* **Page extract**
________________

The hospital said Thursday the breach included names and diagnosis codes, and had been on a commercial Web site for nearly a year, The New York Times reported. It was discovered by a patient on Sept. 9, 2010, as an attachment to a question on how to convert the data to a bar graph.
The Web site removed the data the next day.
The newspaper said a detailed spreadsheet somehow made its way from one of the hospital's vendors, a billing contractor identified as Multi-Specialty Collection Services, to a Web site called "Student of Fortune." The site allows students to solicit paid assistance with their school work.
The hospital has been conducting an investigation since the breach was discovered last month.
The Times said the spreadsheet contained names, diagnosis codes, account numbers, admission and discharge dates and billing charges for patients seen at Stanford Hospital's emergency room during six months in 2009.

________________

* **Material shown**

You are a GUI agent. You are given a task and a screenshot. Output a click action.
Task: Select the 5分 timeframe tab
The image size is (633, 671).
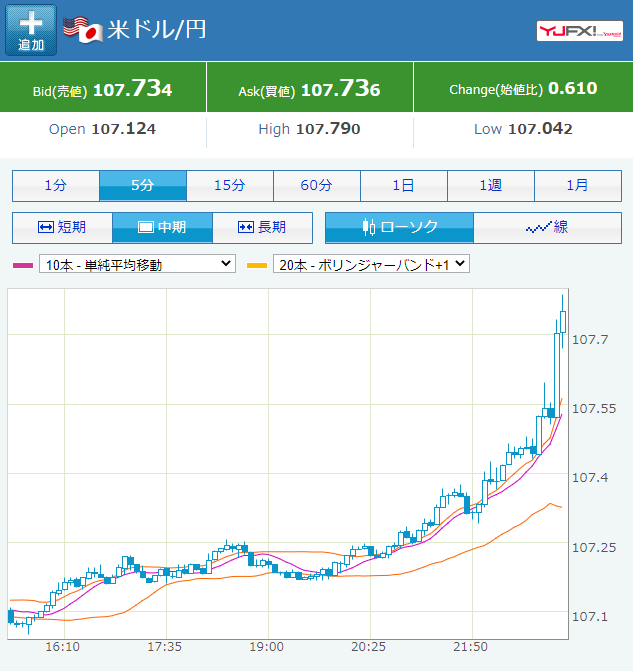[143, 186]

________________

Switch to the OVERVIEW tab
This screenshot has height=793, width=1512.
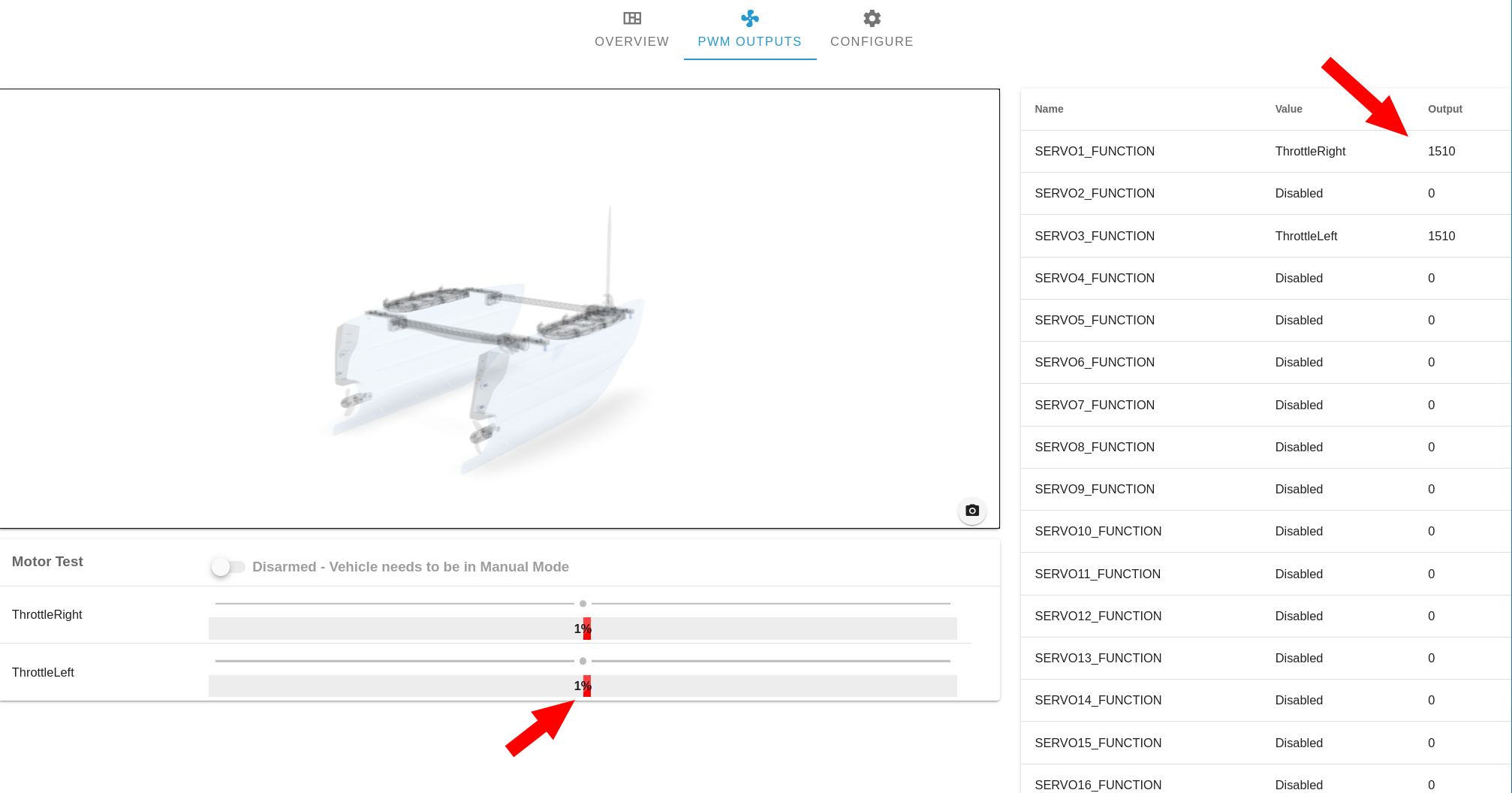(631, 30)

________________

* **Activity 1**
Answer from the Stanford Hospital breach report:
(a) Who discovered the data on the website, and on what date?
(b) What is the name of the billing contractor the data came from?
(c) How long had the data been on the commercial website?
* **Activity 2**
List every kind of patient information that, according to the Stanford Hospital breach report, the Times said the spreadsheet contained.
* **Activity 3**
Carry the Stanford Hospital breach report further, starting after its final sentence.

* **Exercise output 1**
(a) A patient discovered it on Sept. 9, 2010.
(b) Multi-Specialty Collection Services.
(c) Nearly a year.

* **Exercise output 2**
- Names
- Diagnosis codes
- Account numbers
- Admission and discharge dates
- Billing charges

* **Exercise output 3**
Gary Migdol, a spokesman for Stanford Hospital and Clinics, said the data did not include Social Security numbers, birth dates, credit-card accounts or other information used in identity theft, but the hospital is offering free identity protection services to affected patients.
Since the enactment of the federal stimulus package, which among other things requires prompt public reporting of data privacy breaches, the U.S. government has received notice of 306 incidents affecting at least 500 people each from September 2009 to June 2011 , the Times reported.
Four of the breaches each involved more than 1 million people. A recent report to Congress tallied 30,000 smaller breaches from September 2009 to December 2010, in total affecting more than 72,000 people, the Times said.
The major breaches took place in 44 states.